One woman's island
Since her first visit in 1946, Jean Wilton, 80, has seen war-ravaged Malta slowly being built up. Over 100 visits later, she speaks to Veronica Stivala. On seeing a woman has come to interview her, the sprightly Welsh woman Jean Wilton exclaims in her...
Since her first visit in 1946, Jean Wilton, 80, has seen war-ravaged Malta slowly being built up. Over 100 visits later, she speaks to Veronica Stivala.
On seeing a woman has come to interview her, the sprightly Welsh woman Jean Wilton exclaims in her soft, almost whispery voice, "Oh it's a lady! No young man to see me?"
Her disappointment lessens when she hears a male photographer is on his way. "Just because I'm old, doesn't mean I can't still appreciate men," the petite lady with snow-white hair beams.
Even though Ms Wilton grew up during the Second World War, she has a contagious enthusiasm for life and is not set on ending her adventures any time soon.
She has been to Malta over 100 times, often twice a year. Her next holiday, in March, has already been booked. "I've never had a bad holiday in Malta. The Maltese are so friendly. I relate to them, I have an affinity with them. Most Maltese families are close-knit. In Wales, everyone is so busy making money, they forget about other people."
Sitting on one of the beds in her hotel room, Ms Wilton is neatly dressed, wearing bright orange earring studs to match her orange top and printed shirt. Her turquoise eyes glisten, windows into a free spirit.
Bursting with energy, she can't make up her mind whether she wants to pose for the camera and charm the photographer or cover the lens to prevent any photos being taken of her.

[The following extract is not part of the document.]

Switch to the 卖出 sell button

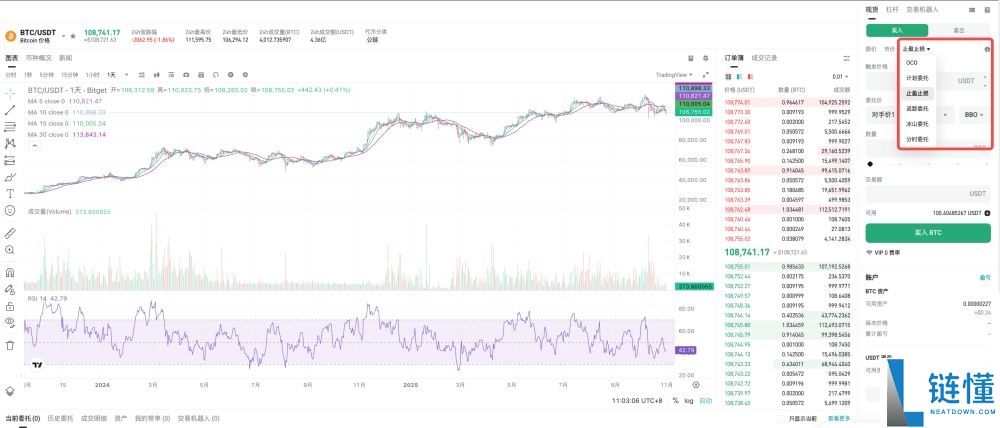pos(959,31)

What is unusual about the bubbly Ms Wilton is that she has invested her entire life, literally and financially, in travel: she never bought a car, nor did she find the time to stop, get married and have children.
It was two children, however, who directed her to her first trip to Malta. Ms Wilton first came to Malta in 1946, aged 15, as a nanny with Commander Lord Glanusk and his wife for his children: Christopher and Susan.
Having completed a year's training to become a nanny, the young woman jumped at the opportunity to visit Malta, somewhat to the chagrin of her family.
"My father was a stickler," Ms Wilton recalls. He had made an arrangement with the family. If she didn't like it after six months, they'd send her back.
She stayed with the Glanusks in Hal-Far. Her family wanted her to return, but she had other plans.
Ms Wilton was the only single girl with the navy and sailors used to take it in turns to take her out. "I never met the same sailor more than two or three times," she chuckles.
She missed her sisters and wished she could tell them about all the adventures she had been up to. "I couldn't write home to my siblings because I didn't want my parents to find out what I had been up to."
Since she worked as a nanny, she wasn't supposed to go out at night but it did not deter her from meeting with her sailor friends.
Ms Wilton evidently still gets a kick out of the memory of her adventures. Because she didn't know whether the Glanusks would be going out at night, she had an agreement with the sailors: if the couple were going out, she would open both shutters. If there was a chance that they would go out but she was not sure, then she would open one shutter. Both shut meant nothing doing. Although Ms Wilton was living with a well-off family, she remembers an impoverished Malta. However, coming from a poor village in Wales called Mwyndy, the poverty in Malta is not something that overpowers her nostalgia.
At 24, she started suffering from rheumatoid arthritis and had to abandon her work as a nanny. She then became a security guard and worked in this area until she retired, travelling as much as she could.
A believer that travelling opens your mind, she has been around most of Europe (in addition to her biannual Malta trips, she makes another two yearly to Spain where her brother lives).
In 1949, in what was to be the start of many travels and adventures, she bought a train ticket to Nice and went there, on her own. She recalls how the train, called Le Bleu was covered in blue velvet. She laughs as she remembers her first experience of seeing a nudist beach.
Ms Wilton knows every hotel in Malta having probably either used their toilet or sat in their foyer to read or have a cup of tea. "They wouldn't notice that I'm not a guest," she smiles.
What does she remember about 1940s Malta? "There were very few buildings; I remember seeing rocks mostly, and one-floor buildings which you could count on your hand, and such a small number of beaches." She also remembers that many homes had been devastated after the war.
Ironically, whereas most of us would dismiss Bugibba as a concrete jungle, Ms Wilton is in love with the town. Every morning at around 9.30 a.m., she goes for a long stroll on the promenade, sometimes stopping to have a cup of coffee.
And even more ironically, the only drawback she sees is that there aren't enough hotels. So many have closed down to be replaced by apartments, she says.
She's made many friends in Malta and reminisces about one particular family from Birzebbuga of whom she knows everyone from grandparents to grandchildren.
"St Paul's Bay is the most beautiful bay," she whispers cheerfully in her Welsh accent.